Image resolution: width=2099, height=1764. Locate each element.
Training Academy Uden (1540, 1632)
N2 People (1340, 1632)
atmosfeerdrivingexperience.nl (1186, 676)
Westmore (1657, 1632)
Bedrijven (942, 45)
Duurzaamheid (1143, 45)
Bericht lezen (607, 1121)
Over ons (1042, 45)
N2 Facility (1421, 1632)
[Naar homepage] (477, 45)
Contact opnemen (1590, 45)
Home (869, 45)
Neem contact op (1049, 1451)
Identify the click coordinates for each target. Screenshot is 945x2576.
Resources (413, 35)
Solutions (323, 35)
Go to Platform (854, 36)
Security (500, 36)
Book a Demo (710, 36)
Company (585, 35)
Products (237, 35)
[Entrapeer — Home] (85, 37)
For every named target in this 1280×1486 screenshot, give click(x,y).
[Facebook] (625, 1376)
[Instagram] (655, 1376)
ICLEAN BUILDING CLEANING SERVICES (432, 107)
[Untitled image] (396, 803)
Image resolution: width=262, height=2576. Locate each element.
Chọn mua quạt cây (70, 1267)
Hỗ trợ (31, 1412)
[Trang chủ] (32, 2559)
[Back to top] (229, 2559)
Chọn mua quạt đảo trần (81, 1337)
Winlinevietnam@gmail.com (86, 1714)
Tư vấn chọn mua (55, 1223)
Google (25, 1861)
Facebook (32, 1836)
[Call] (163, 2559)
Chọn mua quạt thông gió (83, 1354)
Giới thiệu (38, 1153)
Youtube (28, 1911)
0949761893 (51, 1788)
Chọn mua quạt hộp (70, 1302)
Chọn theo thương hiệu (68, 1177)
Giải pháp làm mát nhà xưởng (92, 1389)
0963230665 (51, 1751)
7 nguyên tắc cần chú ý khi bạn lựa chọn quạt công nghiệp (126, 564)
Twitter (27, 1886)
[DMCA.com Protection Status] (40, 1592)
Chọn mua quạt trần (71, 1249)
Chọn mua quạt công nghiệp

_____

§ **ABOUT THIS EXERCISE**: Scan the listing above. Collect all lines with the word "nghiệp".

§ **ANSWER TO THE EXERCISE**:
7 nguyên tắc cần chú ý khi bạn lựa chọn quạt công nghiệp (126, 564)
Chọn mua quạt công nghiệp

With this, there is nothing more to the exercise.